* LE SFIDE:
1/ Ricopia dal testo sulle banche d'investimento tutto ciò che va da "Infatti per proliferare" fino a "tipi di intermediari.".
2/ Prosegui il testo sulle banche d'investimento dal punto in cui si ferma.

* TESTO FORNITO:
E invece i dinosauri esistono, eccome. Come i loro progenitori sono organismi giganteschi e voraci, preferibilmente carnivori. Ogni loro passo lascia impronte profonde nell’ecosistema in cui vivono, e sono capaci, cadendo, di provocare crolli a cascata e terremoti a distanza. A differenza dei loro progenitori, però, sono estremamente intelligenti.
Infatti per proliferare e ingrandirsi hanno scelto il migliore degli habitat possibili: tanto concreto quanto aereo: il mercato finanziario. Questi organismi, la BoE ne ha censiti 15 nel suo ultimo quaterly bulletin (“Investment banking: linkages to the real economy and the financial system”) muovono asset stimati per oltre 5 trilioni di dollari, ma soprattutto sono ovunque. A dispetto del loro numero esiguo, la loro influenza è pervasiva e ramificata. Sono pressoché onnipresenti in tutte le cronache dei mercati finanziari, visto che hanno a che fare con i governi, le banche commerciali, le imprese, le borse, e, in generale, tutti i vari tipi di intermediari.
Essere dinosauri, nel nostro tempo economico, significa perciò essere sistemici. E le banche di investimento sono fra i principali pilastri del sistema finanziario insieme alle banche centrali, e alle controparti centrali.

* DATI FORNITI:

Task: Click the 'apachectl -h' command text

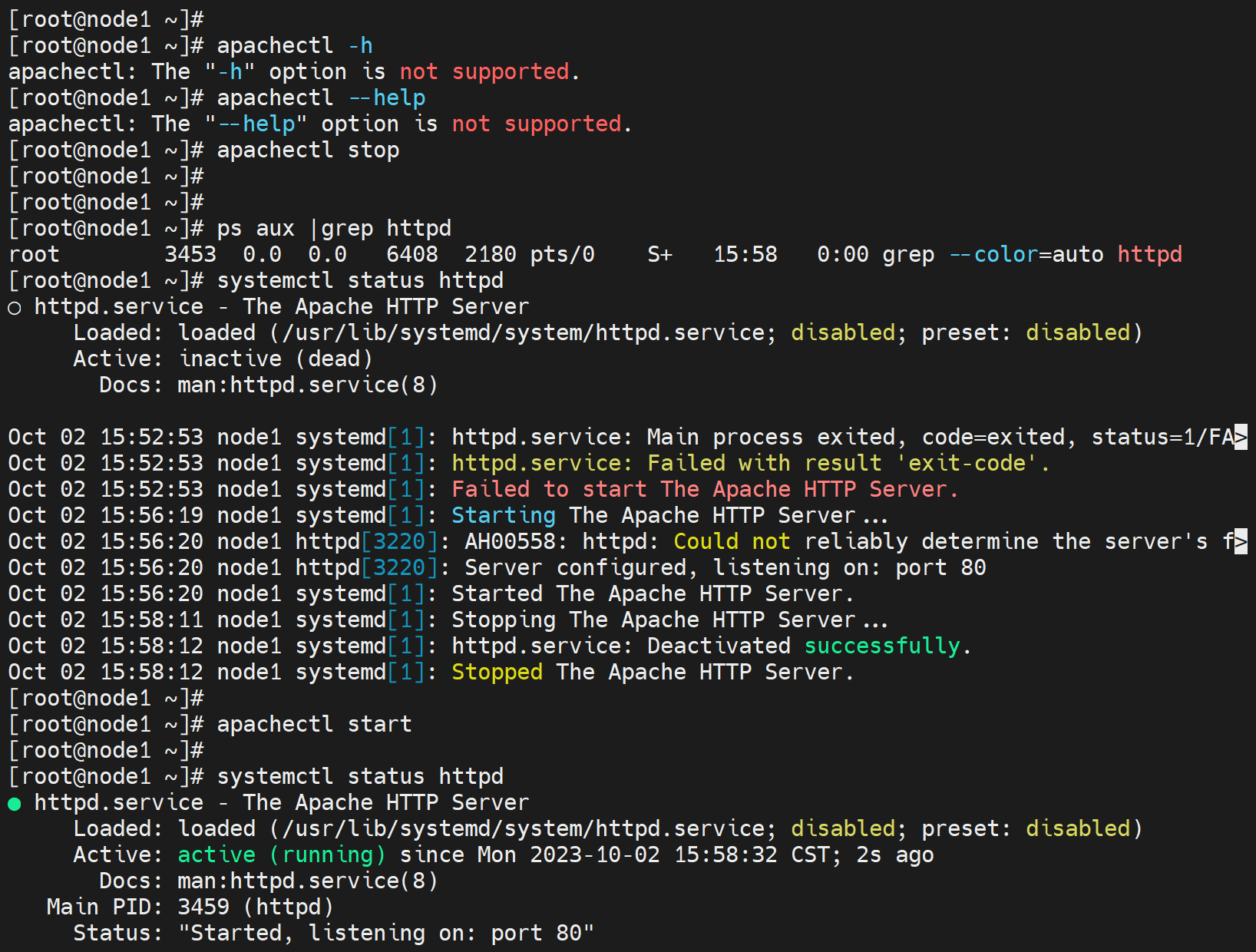Action: [294, 46]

* LE RISPOSTE:
1/
Infatti per proliferare e ingrandirsi hanno scelto il migliore degli habitat possibili: tanto concreto quanto aereo: il mercato finanziario. Questi organismi, la BoE ne ha censiti 15 nel suo ultimo quaterly bulletin (“Investment banking: linkages to the real economy and the financial system”) muovono asset stimati per oltre 5 trilioni di dollari, ma soprattutto sono ovunque. A dispetto del loro numero esiguo, la loro influenza è pervasiva e ramificata. Sono pressoché onnipresenti in tutte le cronache dei mercati finanziari, visto che hanno a che fare con i governi, le banche commerciali, le imprese, le borse, e, in generale, tutti i vari tipi di intermediari.

2/
Qualcuno penserà a questo punto che sono prevenuto, ma posso assicurarvi che così non è. Patisco, come tutto ciò che è piccolo, il timore verso ciò che è grande, che mi appare per sua natura minaccioso. Mi dico che dev’essere una difetto della mia percezione, ma poi leggendo l’articolo della Boe mi scopro in buona compagnia.
Proprio in virtù del denaro che muovono e della quantità e qualità degli affari che gestiscono, le banche d’investimento sono un veicolo ideale di contagio. E basta ricordare cosa è successo al mondo quando è fallita Lehman Brothers, che fra questi dinosauri non era neanche uno dei più grossi. “E queste banche – ci ricorda la BoE – rimangono rilevanti per la stabilità finanziaria in Uk, poiché tutte le più grandi banche d’investimento hanno filiali a Londra“. E ciò spiega perché la banca centrale inglese abbia reputato utile dedicar loro un approfondimento.
Per poter apprezzare il lavoro che fanno, le banche di investimento, bisogna innanzitutto ricordare chi siano. La più grossa di tutte, il Tirannosauro rex, potremmo definirla, è la JP Morgan, che a dicembre 2013 risultava avere asset in trading per 895 miliardi di dollari, un bel po’ sopra Goldman Sachs, al secondo poso con 683. Il quartetto delle americane si chiude con Bank of America Merril Linch (665 mld) e Citigroup (625 mld). Poi abbiamo la tedesca Deutsche bank (595 mld), un’altra americana, la Morgan Stanley (564 mld), quindi un po’ di europee: Credit Suisse (511 mld), Barclays (481 mld), BNP Paribas (386 mld), Société Générale (369 mld), HSBC (351 mld), Royal Bank of Scotland (347 mld), UBS (256 mld), Crédit Agricole (163). Dulcis in fundo l’asiatica Mitsubishi (144 mld). Il che dà l’esatta misura di quanto pesi l’Oriente nel mercato finanziario globale.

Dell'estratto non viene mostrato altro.